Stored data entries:

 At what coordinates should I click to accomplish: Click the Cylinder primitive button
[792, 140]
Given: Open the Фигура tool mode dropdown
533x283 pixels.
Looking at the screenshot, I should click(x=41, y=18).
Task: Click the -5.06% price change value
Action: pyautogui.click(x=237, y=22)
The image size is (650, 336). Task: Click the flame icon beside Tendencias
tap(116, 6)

--

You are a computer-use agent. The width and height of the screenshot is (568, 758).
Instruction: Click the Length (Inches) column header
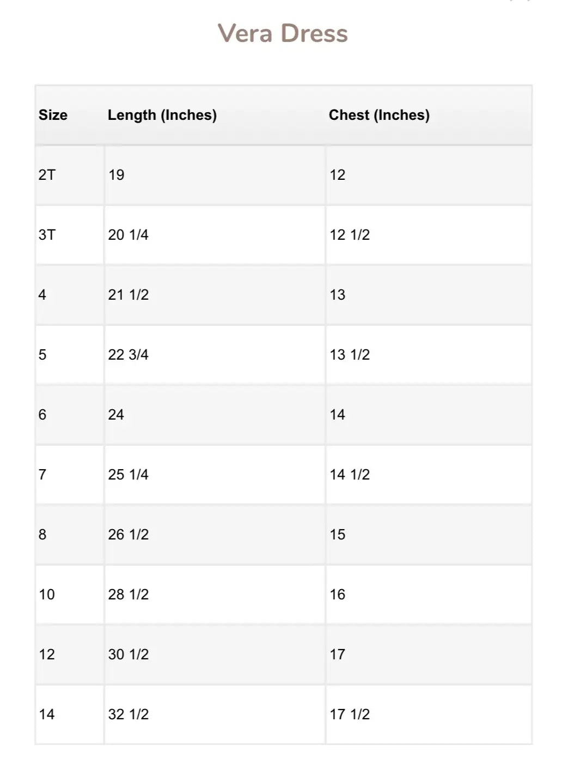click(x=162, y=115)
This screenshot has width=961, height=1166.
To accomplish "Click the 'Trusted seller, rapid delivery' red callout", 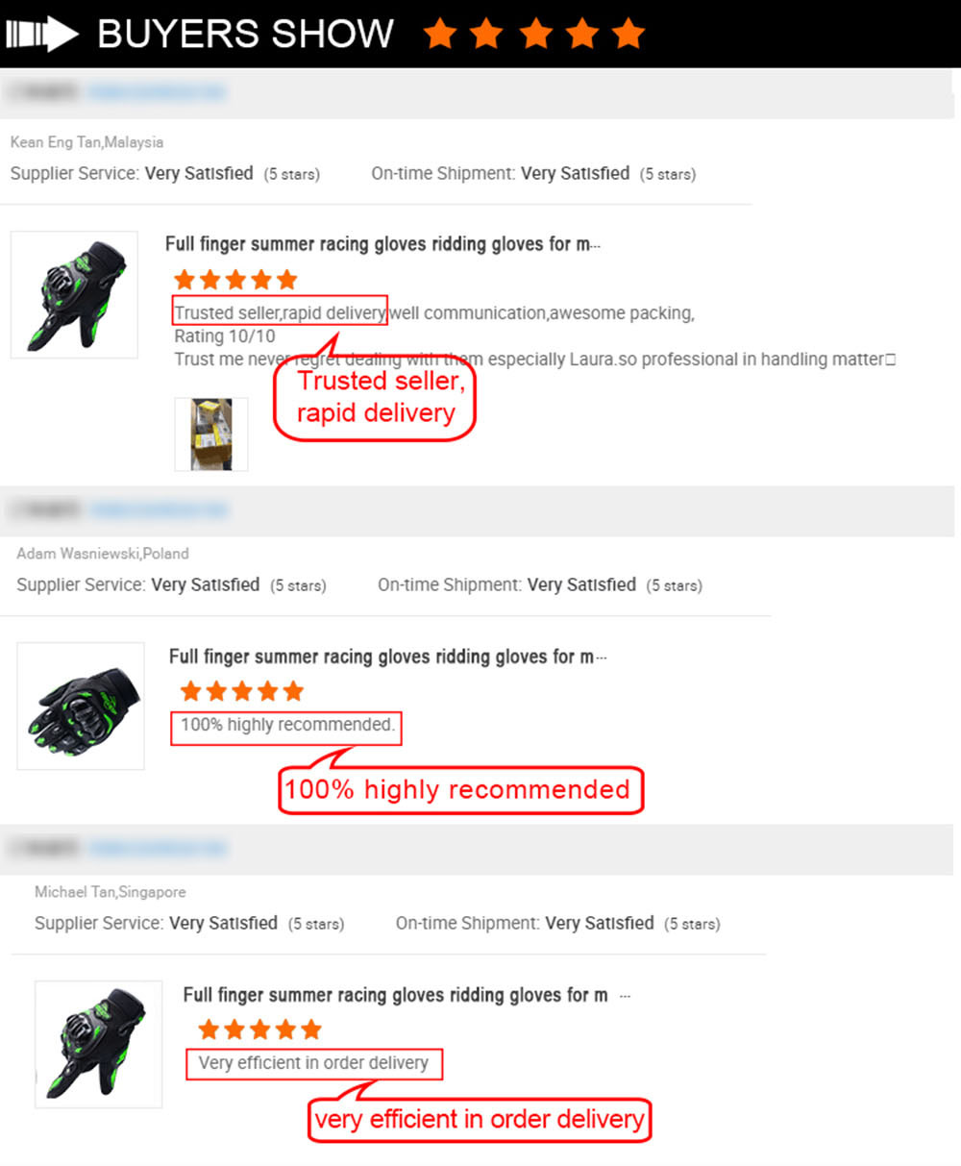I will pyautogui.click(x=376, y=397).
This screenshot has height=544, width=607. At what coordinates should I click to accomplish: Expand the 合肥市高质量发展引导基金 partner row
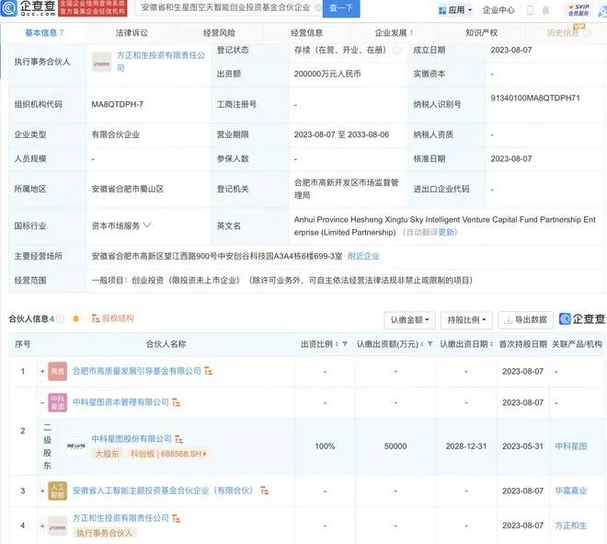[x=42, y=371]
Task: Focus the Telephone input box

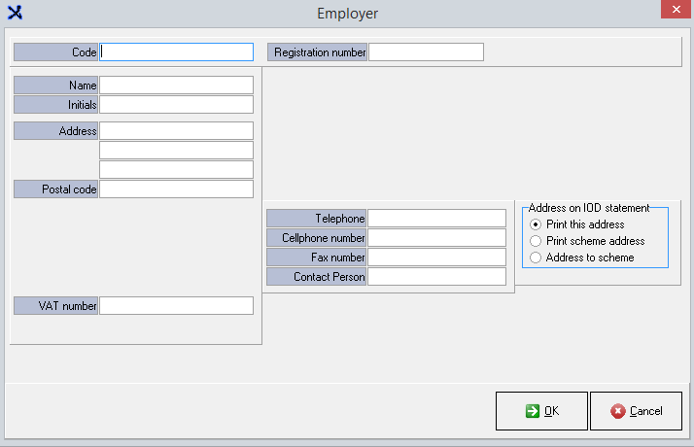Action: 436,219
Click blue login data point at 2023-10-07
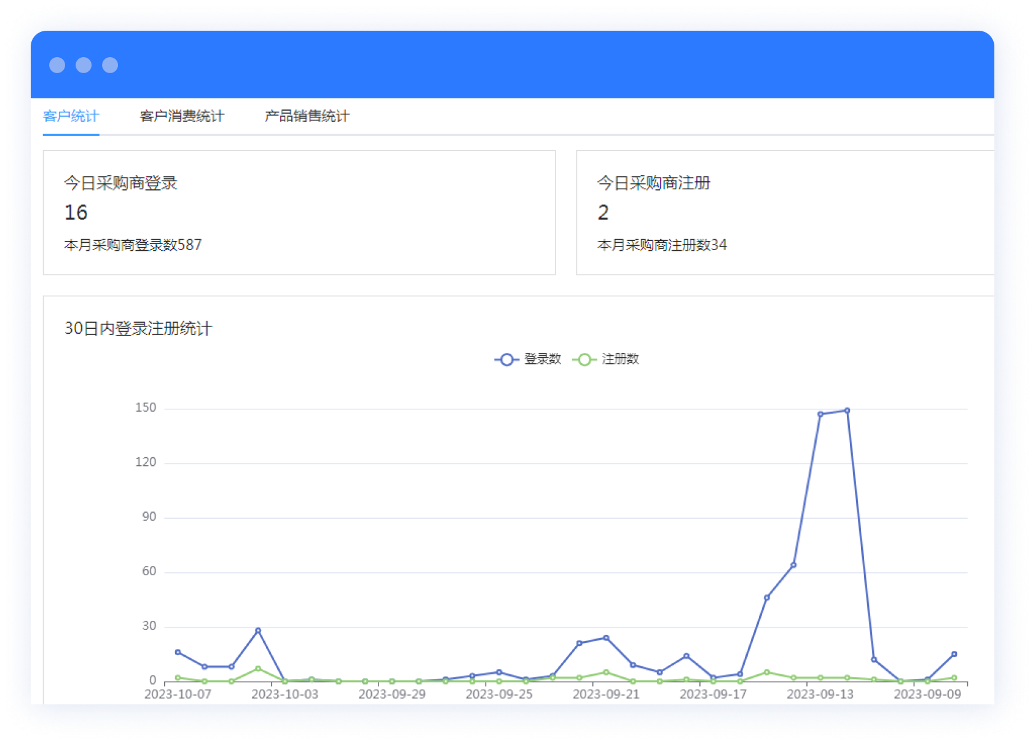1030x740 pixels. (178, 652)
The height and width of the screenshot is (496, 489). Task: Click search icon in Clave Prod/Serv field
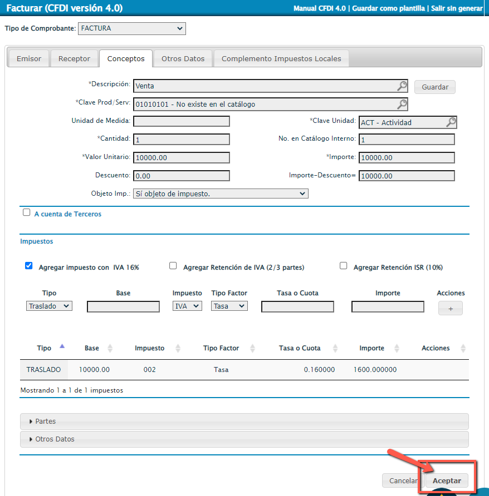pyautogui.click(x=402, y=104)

==

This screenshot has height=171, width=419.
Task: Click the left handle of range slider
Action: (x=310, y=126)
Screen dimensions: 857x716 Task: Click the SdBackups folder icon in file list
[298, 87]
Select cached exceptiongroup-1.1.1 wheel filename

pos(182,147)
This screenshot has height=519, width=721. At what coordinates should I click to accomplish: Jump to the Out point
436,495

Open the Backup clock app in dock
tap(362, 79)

About this task:
In the data above, find the line with "At what coordinates should I click to accomplish: Click" and the line with "Given: Open the Фигура tool mode dropdown". Retype both, plus every line between them, exactly.

Solved problem:
 At what coordinates should I click to accomplish: Click the Cylinder primitive button
[792, 140]
Given: Open the Фигура tool mode dropdown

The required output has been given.